— Start of Records to process —
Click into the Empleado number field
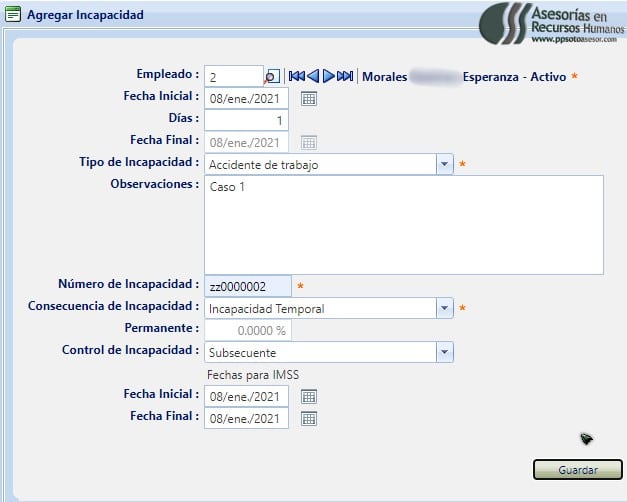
— End of Records to process —
— Start of Records to process —
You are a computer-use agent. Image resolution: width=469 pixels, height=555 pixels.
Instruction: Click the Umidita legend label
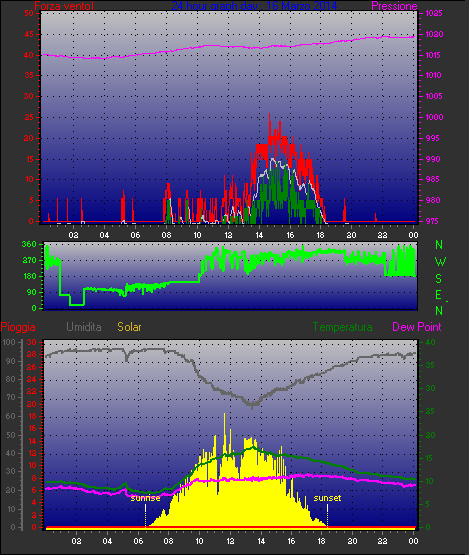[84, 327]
— End of Records to process —
— Start of Records to process —
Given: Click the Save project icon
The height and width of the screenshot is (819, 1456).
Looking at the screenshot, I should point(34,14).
— End of Records to process —
> Task prompt
Report every line of the material above that contains the string "width", copying each such line in full. Matching is case-sensitive.

> The result
You are a computer-use agent. Image resolution: width=469 pixels, height=555 pixels.
The height and width of the screenshot is (819, 1456).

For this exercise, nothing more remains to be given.